American businessman and political strategist

Chip Smith is an American businessman, corporate adviser and political strategist. He was the Executive Vice President of Public Affairs at 21st Century Fox until its acquisition by The Walt Disney Company in 2019. A long-time political adviser, Smith served as chief of staff and deputy campaign manager for Al Gore's 2000 presidential campaign and then in 2001 co-founded The Glover Park Group where he was the CEO until 2016. He became the Executive Vice President of Public Affairs for 21st Century Fox in July 2016. He has been featured as an expert by publications, television networks, and broadcast programs including Anderson Cooper 360°, Fox News, and MSNBC.

== Education ==
Smith attended the Lawrenceville School and graduated in 1986. Smith graduated from Colby College in 1991 with a bachelor's degree in American Studies.
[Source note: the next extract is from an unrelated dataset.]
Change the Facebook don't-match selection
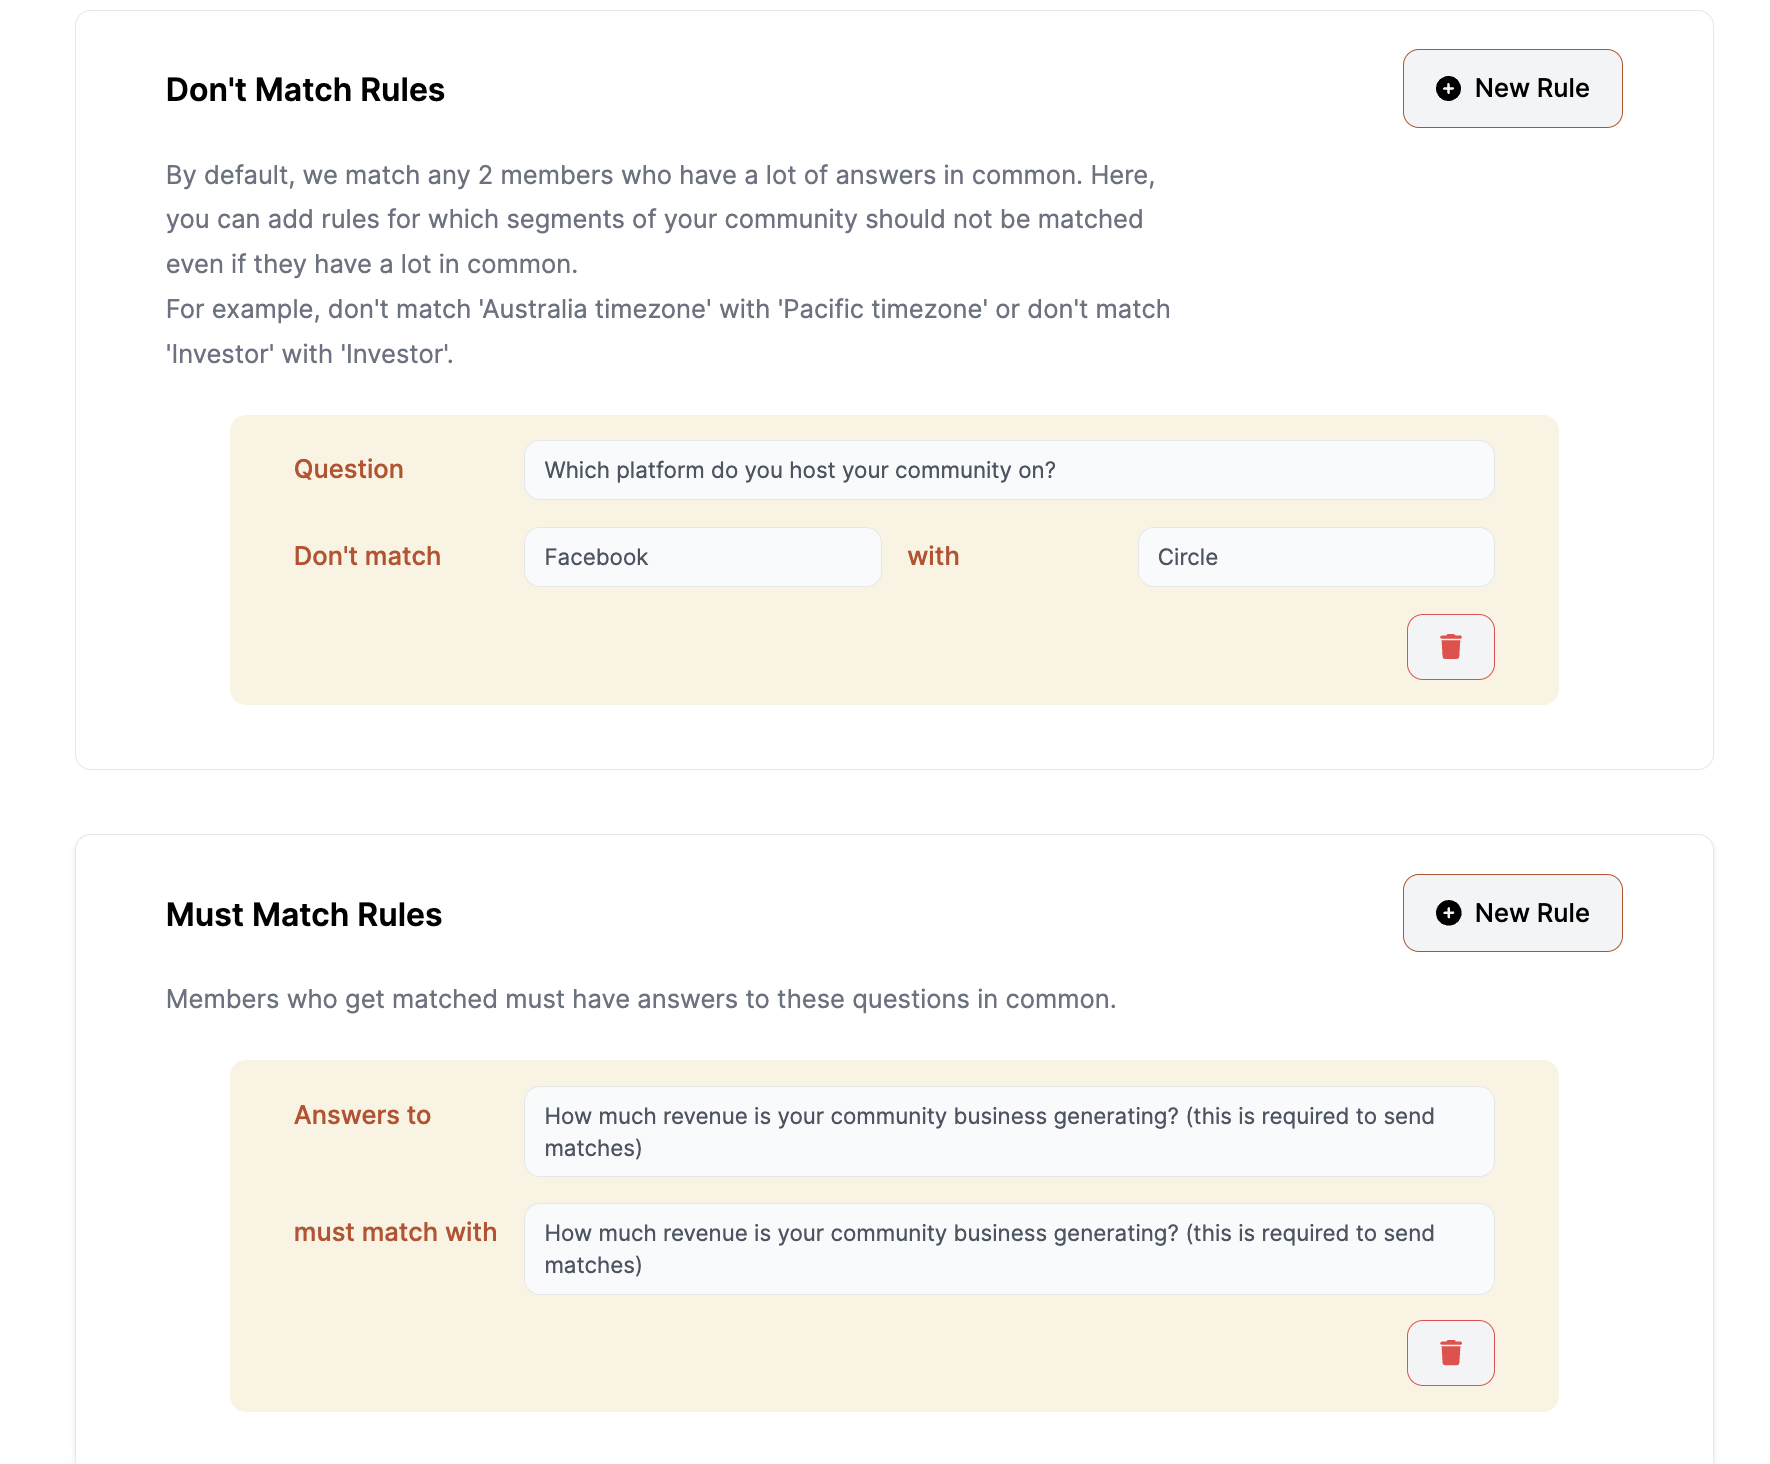Image resolution: width=1770 pixels, height=1464 pixels. (702, 557)
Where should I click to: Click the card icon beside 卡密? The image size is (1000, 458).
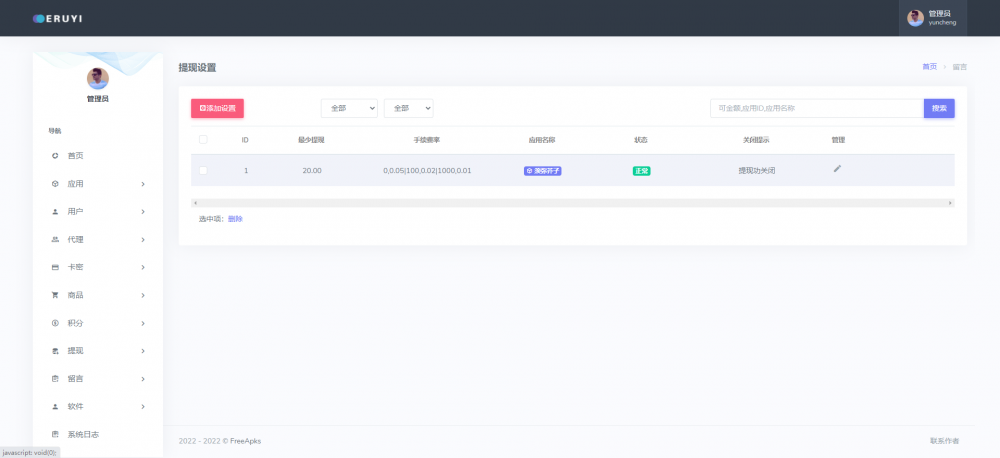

He earned an MBA from the McDonough School of Business at Georgetown University in Washington D.C.

== Early career ==
Soon after graduating from Colby, Smith oversaw the advance team for Senator Bob Kerrey during his campaign for the Democratic presidential nomination in 1992. Smith coordinated more than 1,000 student workers for the campaign. He then worked for Senator Wyche Fowler as a legislative assistant.

In 1995, he joined Robert Shrum and Tad Devine as they started media consulting firm Shrum, Devine & Donilon. Smith’s kitchen served as the firm’s first office. Smith became an executive vice president for the firm, a role in which he created and produced advertising for political campaigns.

Smith left political work in 1996 to become chief of staff to the president and chief executive officer of MCI Inc. He led internal and external communications for the company until his departure in 2000.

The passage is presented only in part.